Masculinity and the Dreyfus Affair

Robert A. Nye, “Masculinities in War and Peace,” The American Historical Review, Vol. 112, No. 2 (Apr., 2007), pp. 417-438.

In this review of literature on masculinity, historian Robert Nye describes how the battle over the guilt of innocence of Army Captain Alfred Dreyfus became involved with the development of late 19th century French notions of what men should be like. Each side tried to appeal to aggressive notions of masculinity and homophobia to make their case. We will delve into the Dreyfus affair in more depth later in the course, but the details are not necessary to understand historians' arguments about how image of the ideal male were changing.

France experienced a similar fin-de-siecle [“end of the century” – in this case, the end of the 19th century] fascination with sport and physical culture.
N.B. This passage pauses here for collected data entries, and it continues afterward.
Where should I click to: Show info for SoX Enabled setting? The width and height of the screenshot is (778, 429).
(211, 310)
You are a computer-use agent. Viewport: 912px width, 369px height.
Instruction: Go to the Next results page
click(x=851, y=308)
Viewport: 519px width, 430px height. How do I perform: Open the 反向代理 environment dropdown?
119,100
Pierre de Coubertin was the moving force behind the reestablishment of the Olympic Games in 1896, and the brutalizing rigors of the Tour de France bicycle race began just after the turn of the century. The biggest games in town, however, were the body wars of the Dreyfus Affair, which convulsed France in these same years. Christopher Forth has written a fascinating account of the struggle between anti­Dreyfusards and Dreyfusards for the privileged heights of masculine superiority. As was the case elsewhere, many French pundits were worried about the effeminizing effects of modern consumer culture, but they also feared the debilitating effects on young men of France's intensely competitive intellectual culture. Dreyfus's detractors used the interarticulated "others" of race and gender to make the body of Dreyfus into an effeminate, cowardly, and abject exemplar of a man, and those of his defenders into limp, unmanly homo sedentarius. Intellectualized Jews, pacifists, and socialists were the perfect foils, Forth reminds us, for the image of military manhood adopted by the apologists for the French Army.
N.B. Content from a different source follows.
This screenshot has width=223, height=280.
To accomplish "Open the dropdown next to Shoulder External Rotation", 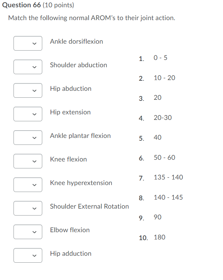I will click(x=28, y=208).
The Dreyfusards fought back with similarly gendered and sexualized hyperbole. They claimed to be heroes of thought, fearless in their moral courage, and seekers after truth. Dreyfus himself and Emile Zola, forced into exile in England, were portrayed in religious imagery as sacrificial beings offering up their suffering bodies to the irrational anti-Dreyfusard crowd. Each side made insinuations about the homosexuality of the other, duels broke out between respective "champions," and women were brought onto the stage as moral exemplars and symbols of truth, but usually as incarnations of bodily frailty under the protection of gallant men. The Dreyfusards may have enjoyed a short-lived political triumph and won the symbolic victories in the Affair, but the real winner in this great political crisis was a discourse of military masculinity and a culture of the muscular, intrepid male body. By 1913, the new term "intellectual" had become an insult, and that bastion of intellectualism, the Ecole Normale Superieure, a "barracks." The "culture of force" was celebrated everywhere as a physical manifestation of strength and a moral force of will. The soldier in the citizen was primed to emerge. As George L. Mosse has taught us, by the end of the nineteenth century the male body had come to represent the health and well-being of the body politic.